=== EXTRACTED RECORDS ===

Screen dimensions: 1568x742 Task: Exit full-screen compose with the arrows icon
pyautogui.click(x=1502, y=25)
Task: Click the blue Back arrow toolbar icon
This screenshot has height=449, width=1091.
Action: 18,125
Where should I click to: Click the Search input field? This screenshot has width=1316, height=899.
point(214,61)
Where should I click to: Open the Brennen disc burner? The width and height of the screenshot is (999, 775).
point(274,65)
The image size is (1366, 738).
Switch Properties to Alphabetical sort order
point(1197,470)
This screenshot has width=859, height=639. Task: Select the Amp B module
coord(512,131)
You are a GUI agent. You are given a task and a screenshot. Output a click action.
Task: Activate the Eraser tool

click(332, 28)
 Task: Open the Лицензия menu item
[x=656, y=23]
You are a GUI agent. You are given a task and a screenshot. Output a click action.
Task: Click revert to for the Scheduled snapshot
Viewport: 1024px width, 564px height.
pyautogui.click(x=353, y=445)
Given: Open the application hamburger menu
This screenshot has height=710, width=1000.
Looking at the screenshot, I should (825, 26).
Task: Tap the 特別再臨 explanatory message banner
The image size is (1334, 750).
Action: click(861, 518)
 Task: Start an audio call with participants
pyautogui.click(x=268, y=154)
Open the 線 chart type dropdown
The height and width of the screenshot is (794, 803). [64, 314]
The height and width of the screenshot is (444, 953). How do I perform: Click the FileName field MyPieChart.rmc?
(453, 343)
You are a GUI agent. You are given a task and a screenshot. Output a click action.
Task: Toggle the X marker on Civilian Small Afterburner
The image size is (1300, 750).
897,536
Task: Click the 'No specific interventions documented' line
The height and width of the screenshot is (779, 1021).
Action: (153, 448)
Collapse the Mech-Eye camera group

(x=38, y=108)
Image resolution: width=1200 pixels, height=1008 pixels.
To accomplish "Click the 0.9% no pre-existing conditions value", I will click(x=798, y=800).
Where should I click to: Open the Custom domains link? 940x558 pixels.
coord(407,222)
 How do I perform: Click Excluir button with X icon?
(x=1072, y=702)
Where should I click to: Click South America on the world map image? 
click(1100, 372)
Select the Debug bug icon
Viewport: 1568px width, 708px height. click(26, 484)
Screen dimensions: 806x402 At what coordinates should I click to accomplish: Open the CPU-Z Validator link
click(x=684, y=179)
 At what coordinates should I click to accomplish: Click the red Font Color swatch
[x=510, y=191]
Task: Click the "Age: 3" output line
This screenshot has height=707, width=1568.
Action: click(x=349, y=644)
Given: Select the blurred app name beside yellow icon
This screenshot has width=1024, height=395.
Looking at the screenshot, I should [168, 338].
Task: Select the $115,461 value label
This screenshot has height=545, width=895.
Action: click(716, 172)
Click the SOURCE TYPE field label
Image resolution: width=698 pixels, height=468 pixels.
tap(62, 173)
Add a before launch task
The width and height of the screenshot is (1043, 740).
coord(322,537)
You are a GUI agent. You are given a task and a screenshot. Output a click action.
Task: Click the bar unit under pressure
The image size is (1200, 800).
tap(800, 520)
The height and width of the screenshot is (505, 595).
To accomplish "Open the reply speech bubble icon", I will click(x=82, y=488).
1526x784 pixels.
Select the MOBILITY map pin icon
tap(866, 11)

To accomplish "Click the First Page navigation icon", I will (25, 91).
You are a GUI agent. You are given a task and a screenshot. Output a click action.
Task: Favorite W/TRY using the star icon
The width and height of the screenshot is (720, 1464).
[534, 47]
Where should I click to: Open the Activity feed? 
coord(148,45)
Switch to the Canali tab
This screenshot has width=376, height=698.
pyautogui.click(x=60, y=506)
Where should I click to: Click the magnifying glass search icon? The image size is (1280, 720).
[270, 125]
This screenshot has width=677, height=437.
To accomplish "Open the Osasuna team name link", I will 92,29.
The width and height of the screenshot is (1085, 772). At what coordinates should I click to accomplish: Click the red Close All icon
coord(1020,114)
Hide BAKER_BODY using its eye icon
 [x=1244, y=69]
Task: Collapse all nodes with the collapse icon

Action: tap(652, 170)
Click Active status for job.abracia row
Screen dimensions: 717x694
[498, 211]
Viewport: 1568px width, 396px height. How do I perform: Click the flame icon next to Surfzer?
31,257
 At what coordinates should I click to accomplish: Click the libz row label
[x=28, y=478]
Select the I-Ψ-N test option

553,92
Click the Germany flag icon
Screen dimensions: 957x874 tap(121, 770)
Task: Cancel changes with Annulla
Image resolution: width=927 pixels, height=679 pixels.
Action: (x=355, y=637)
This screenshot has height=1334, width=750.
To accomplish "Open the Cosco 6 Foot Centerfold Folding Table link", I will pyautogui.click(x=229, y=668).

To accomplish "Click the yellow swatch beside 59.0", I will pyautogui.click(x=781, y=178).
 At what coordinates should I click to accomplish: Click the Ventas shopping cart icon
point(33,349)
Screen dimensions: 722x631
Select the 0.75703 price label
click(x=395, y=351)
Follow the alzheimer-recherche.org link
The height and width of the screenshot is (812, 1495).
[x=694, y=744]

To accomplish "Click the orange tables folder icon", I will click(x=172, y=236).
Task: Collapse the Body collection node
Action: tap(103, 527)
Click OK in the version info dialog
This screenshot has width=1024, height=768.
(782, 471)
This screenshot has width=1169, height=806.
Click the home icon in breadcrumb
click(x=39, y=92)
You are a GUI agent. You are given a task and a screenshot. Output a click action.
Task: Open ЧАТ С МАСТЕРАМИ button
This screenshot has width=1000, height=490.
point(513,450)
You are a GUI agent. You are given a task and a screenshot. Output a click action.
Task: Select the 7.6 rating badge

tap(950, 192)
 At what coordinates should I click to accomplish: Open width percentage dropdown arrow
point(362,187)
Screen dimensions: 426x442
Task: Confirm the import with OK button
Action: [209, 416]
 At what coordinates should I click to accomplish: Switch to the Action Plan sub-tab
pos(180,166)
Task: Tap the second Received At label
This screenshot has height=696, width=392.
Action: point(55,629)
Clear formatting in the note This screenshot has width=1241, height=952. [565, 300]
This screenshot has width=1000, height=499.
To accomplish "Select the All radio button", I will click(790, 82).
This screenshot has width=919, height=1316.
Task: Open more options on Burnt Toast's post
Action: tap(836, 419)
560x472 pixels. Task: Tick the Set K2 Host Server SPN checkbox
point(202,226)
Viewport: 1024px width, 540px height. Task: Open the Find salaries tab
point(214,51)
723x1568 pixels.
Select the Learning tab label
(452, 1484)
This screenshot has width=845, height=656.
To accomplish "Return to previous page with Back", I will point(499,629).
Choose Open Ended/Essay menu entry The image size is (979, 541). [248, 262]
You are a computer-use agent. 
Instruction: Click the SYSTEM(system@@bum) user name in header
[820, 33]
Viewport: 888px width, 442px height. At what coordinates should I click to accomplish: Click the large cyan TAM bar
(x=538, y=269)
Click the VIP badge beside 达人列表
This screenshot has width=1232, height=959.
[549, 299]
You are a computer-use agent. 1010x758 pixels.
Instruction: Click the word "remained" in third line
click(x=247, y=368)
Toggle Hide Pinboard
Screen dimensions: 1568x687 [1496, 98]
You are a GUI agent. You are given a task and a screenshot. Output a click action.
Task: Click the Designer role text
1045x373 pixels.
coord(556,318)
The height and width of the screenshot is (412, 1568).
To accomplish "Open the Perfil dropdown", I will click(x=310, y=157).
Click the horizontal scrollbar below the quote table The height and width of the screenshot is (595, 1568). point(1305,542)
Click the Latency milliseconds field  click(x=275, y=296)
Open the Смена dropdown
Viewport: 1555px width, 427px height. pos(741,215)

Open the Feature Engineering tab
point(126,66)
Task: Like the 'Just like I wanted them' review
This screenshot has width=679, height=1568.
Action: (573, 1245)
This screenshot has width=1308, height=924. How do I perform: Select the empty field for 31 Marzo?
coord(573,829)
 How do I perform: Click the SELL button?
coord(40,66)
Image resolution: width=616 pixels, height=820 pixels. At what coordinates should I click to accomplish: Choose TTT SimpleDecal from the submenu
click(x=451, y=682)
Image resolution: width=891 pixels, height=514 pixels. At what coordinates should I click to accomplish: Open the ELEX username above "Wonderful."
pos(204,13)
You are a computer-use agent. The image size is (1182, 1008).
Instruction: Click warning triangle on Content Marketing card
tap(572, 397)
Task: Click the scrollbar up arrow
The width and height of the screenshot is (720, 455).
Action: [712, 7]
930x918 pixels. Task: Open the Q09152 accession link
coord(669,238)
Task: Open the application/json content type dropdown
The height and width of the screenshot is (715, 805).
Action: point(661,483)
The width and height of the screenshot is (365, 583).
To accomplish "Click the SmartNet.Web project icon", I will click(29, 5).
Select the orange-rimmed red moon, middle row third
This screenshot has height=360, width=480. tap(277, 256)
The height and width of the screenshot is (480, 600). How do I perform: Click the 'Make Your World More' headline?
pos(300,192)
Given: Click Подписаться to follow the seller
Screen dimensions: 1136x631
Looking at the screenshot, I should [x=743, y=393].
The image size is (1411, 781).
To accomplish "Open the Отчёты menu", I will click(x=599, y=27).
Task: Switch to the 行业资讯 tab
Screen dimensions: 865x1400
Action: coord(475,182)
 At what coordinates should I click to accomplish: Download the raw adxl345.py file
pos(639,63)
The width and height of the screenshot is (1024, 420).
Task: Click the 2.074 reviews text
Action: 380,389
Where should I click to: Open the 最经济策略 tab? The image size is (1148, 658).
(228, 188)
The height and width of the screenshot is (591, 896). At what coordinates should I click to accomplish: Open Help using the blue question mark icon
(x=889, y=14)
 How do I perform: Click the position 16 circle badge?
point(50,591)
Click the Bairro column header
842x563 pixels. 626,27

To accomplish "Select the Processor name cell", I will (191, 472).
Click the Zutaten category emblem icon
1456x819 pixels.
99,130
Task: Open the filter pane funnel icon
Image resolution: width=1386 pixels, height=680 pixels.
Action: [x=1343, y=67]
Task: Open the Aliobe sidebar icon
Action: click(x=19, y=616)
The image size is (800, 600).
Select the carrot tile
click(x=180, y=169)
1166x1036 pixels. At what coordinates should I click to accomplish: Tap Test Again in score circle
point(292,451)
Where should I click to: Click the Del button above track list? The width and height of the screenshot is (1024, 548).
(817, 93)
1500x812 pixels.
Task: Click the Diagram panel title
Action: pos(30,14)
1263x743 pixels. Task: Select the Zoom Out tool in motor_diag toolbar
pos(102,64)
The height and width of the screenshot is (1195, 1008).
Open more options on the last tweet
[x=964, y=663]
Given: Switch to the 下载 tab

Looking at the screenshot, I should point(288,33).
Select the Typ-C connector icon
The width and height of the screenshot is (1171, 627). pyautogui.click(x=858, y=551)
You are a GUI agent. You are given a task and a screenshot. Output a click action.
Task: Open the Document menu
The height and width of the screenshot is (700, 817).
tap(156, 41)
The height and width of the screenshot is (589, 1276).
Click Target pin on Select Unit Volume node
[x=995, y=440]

===

#### PROBLEM TO WORK ON:
Scan the data for the string "computer" and copy each line in which it occurs.

#### EXERCISE OUTPUT:
You are a computer-use agent. 
You are a computer-use agent. 1010x758 pixels.
You are a computer-use agent. The image size is (1182, 1008).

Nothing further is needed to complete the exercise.